__EXERCISE__. Return every line below exactly.

DATA PROVIDED START

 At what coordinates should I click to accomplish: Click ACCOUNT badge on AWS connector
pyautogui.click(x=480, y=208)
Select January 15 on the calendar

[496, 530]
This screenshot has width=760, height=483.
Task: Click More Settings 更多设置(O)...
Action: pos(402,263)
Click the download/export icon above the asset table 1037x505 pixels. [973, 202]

DATA PROVIDED END

__ANSWER TO THE EXERCISE__.
 At what coordinates should I click to accomplish: Click ACCOUNT badge on AWS connector
pyautogui.click(x=480, y=208)
Select January 15 on the calendar

[496, 530]
This screenshot has width=760, height=483.
Task: Click More Settings 更多设置(O)...
Action: pos(402,263)
Click the download/export icon above the asset table 1037x505 pixels. [973, 202]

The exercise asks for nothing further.